§ **TRY IT**
Please output the lines from the one with "Viewport: 901px width, 507px height." through the end of the data exactly as written, omitting all pictures.

§ **Dataset items**
──────────

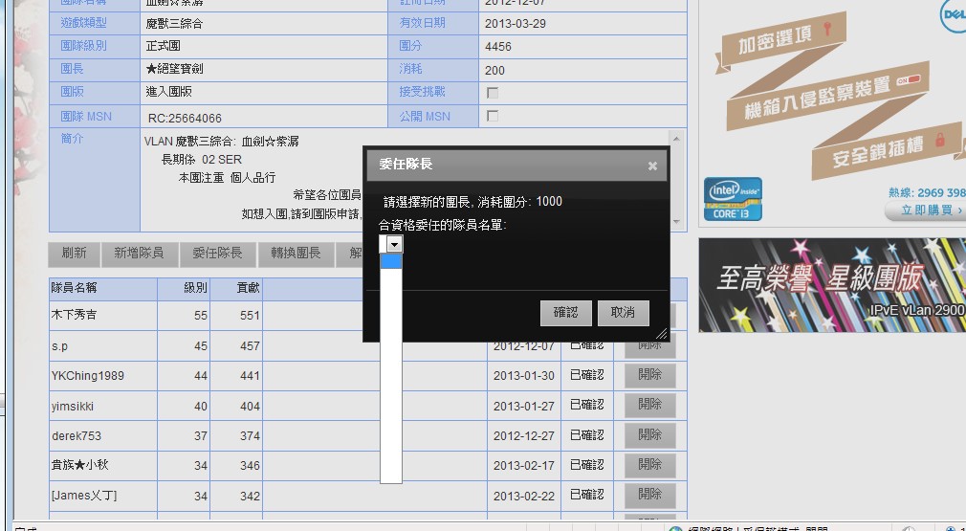Toggle the 接受挑戰 checkbox

point(493,93)
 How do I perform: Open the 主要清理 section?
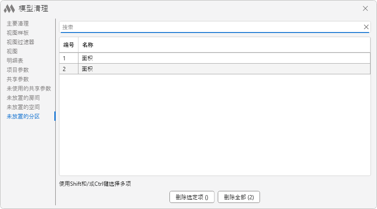pos(18,23)
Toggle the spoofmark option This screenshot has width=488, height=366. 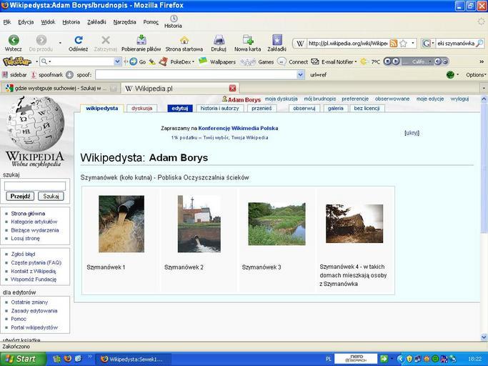[46, 74]
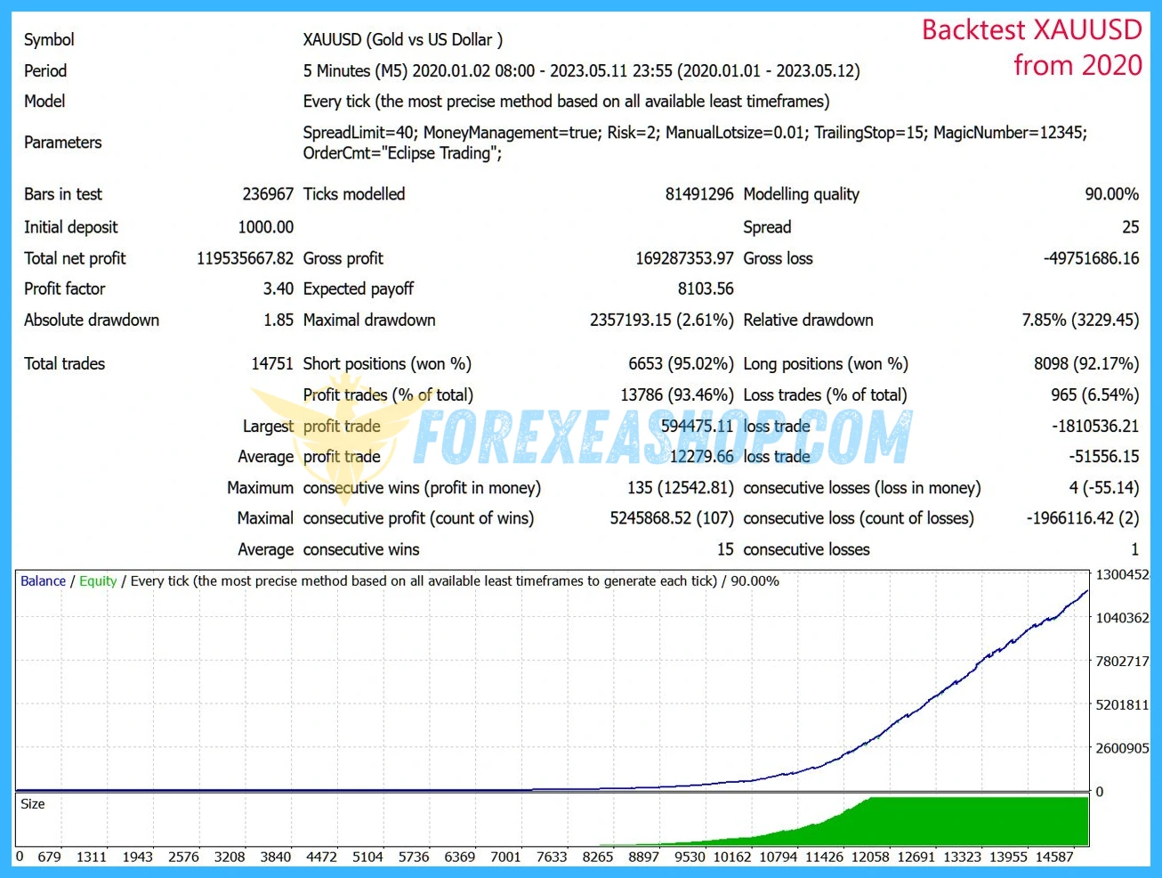Screen dimensions: 1162x878
Task: Select the Largest loss trade value -1810536.21
Action: [1094, 426]
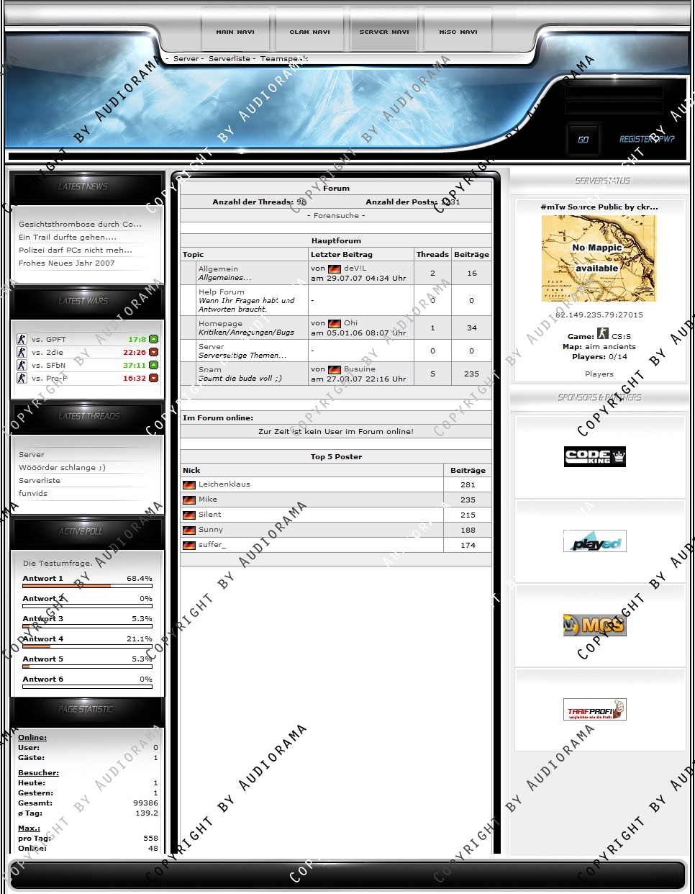Viewport: 695px width, 894px height.
Task: Click the No Mappic available map thumbnail
Action: (599, 258)
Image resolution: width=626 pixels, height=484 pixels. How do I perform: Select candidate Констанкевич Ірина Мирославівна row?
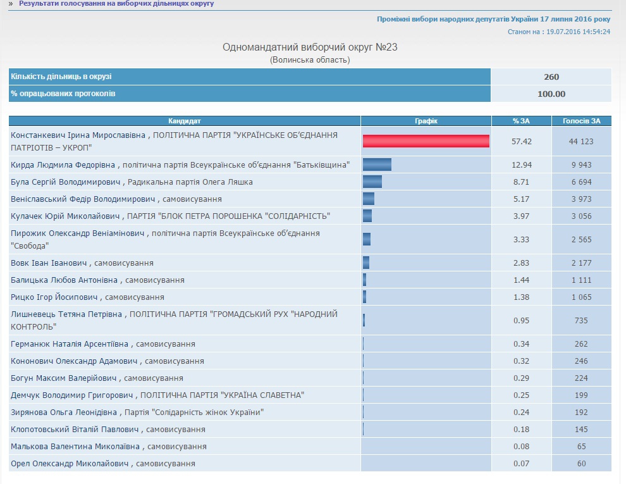[310, 141]
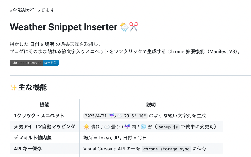Image resolution: width=251 pixels, height=157 pixels.
Task: Click the 主な機能 section heading
Action: coord(32,88)
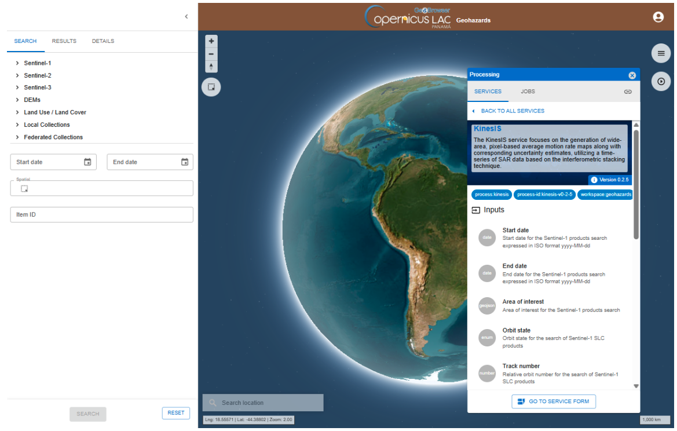Open the layers menu round button

pyautogui.click(x=661, y=54)
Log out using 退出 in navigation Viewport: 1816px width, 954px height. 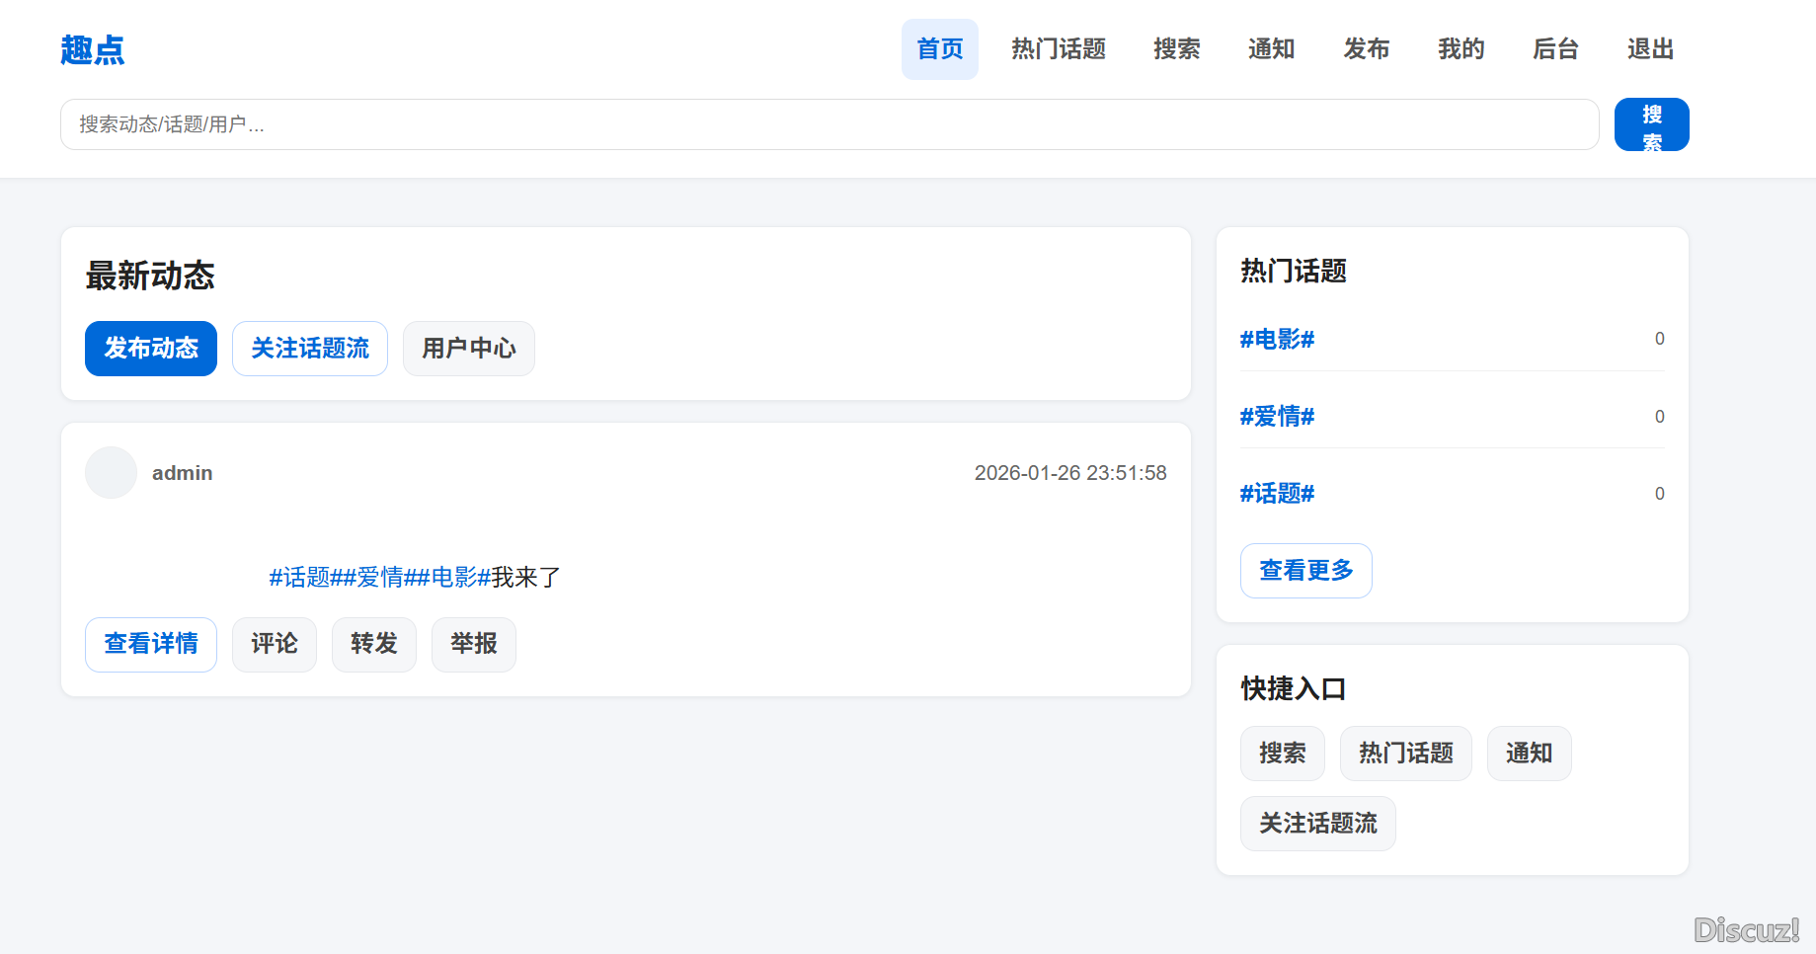1650,49
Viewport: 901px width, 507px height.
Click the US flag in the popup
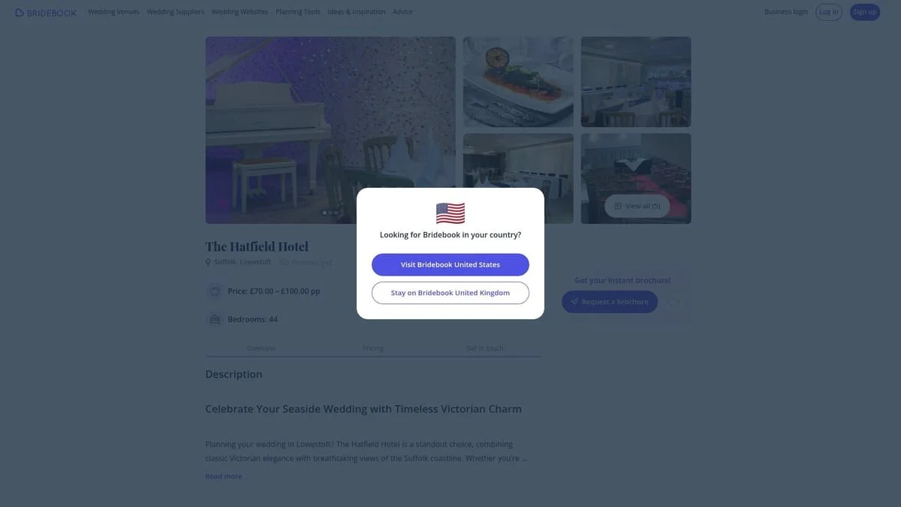(451, 213)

──────────

§ **ANSWER TO THE EXERCISE**
Viewport: 901px width, 507px height.
Click the US flag in the popup
(451, 213)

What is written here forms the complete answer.